Recommended for women age 40 and older, annual mammography screening takes two pictures of each breast for four pictures total. Patients are generally in and out within 35 minutes, Tuell said.

If you want to increase your chances of a fairly quick visit, schedule it for early in the year, Tuell added. Some people wait until the end of the year to schedule their screenings, which will increase wait times.

Once the mammogram is completed, test results are generally available within one to two weeks, depending on the time of year. Patients will receive a letter via the U.S. Postal Service with their results as long as results are normal.

“If additional views are necessary, we will call you,” Tuell said. “Mammography is not 100 percent certain of anything. There is no screening test that is.”

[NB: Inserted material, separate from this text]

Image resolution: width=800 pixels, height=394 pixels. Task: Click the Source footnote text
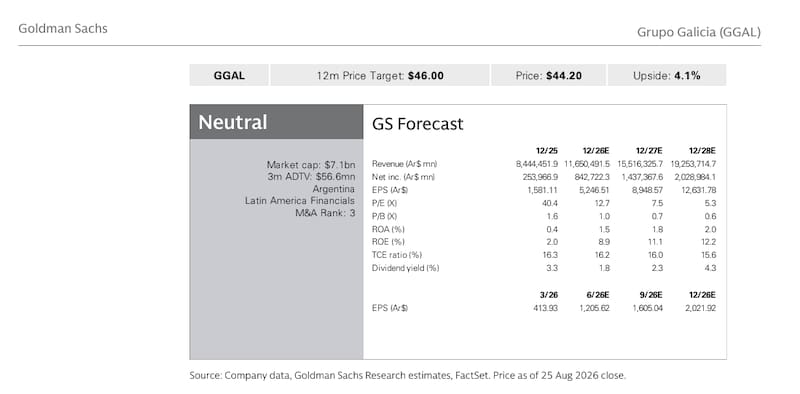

Tuell recommends that women do self exams routinely. And if you find something suspicious or you just don’t feel right, make an appointment to see your doctor.

“I would tell women, you know your body. You’ve lived with this body for a lot of years, so you know what’s right for you and what’s different,” she said.

Smokers should get lung screening

Kristopher Abney, practice manager of the Lung Institute and VIMCare Clinic with Columbus Regional Health, said cancer screening is extremely important for anyone.

Lung cancer screenings require a written referral from the patient’s primary health care provider.

The screenings utilize low-dose radiation, which is much lower than what you would get during a traditional CT scan, Abney said.

Generally, patients considered to be at a higher risk for lung cancer are age 55 to 77 years old and have a history of smoking for 30 years or are former smokers who have quit within the past 15 years, he said.

The screening process, which takes about 10 minutes, is covered by Medicare but there are some requirements for patient reimbursement, Abney added.

“The patient registers, gets the screen done and results are turned around fairly quickly,” he said. “It can be within 24 hours or the same day.”

Lung screening is performed within the parameters of recommendations put forth by the state of Indiana. In addition to the recommended patient age for screening and smoking history, part of the recommendations also state the patient may not have any signs or symptoms of lung cancer, Abney said.

“After initial screening, typically annual screening is recommended if nothing is found,” Abney said.

Similar to mammography, patients aren’t exactly lining up to get screened, but for a different reason Abney said.

“I don’t think the awareness is out there,” he said. “But you are dealing with a difficult population with smokers and, more often than not, their enthusiasm for being screened isn’t really there.”

Despite one’s hesitancy, Abney encourages those who have a history of smoking to get screened.

“Early detection plays a vital role in outcomes,” he said. “If there’s an issue they may have a better outcome if it’s detected early.”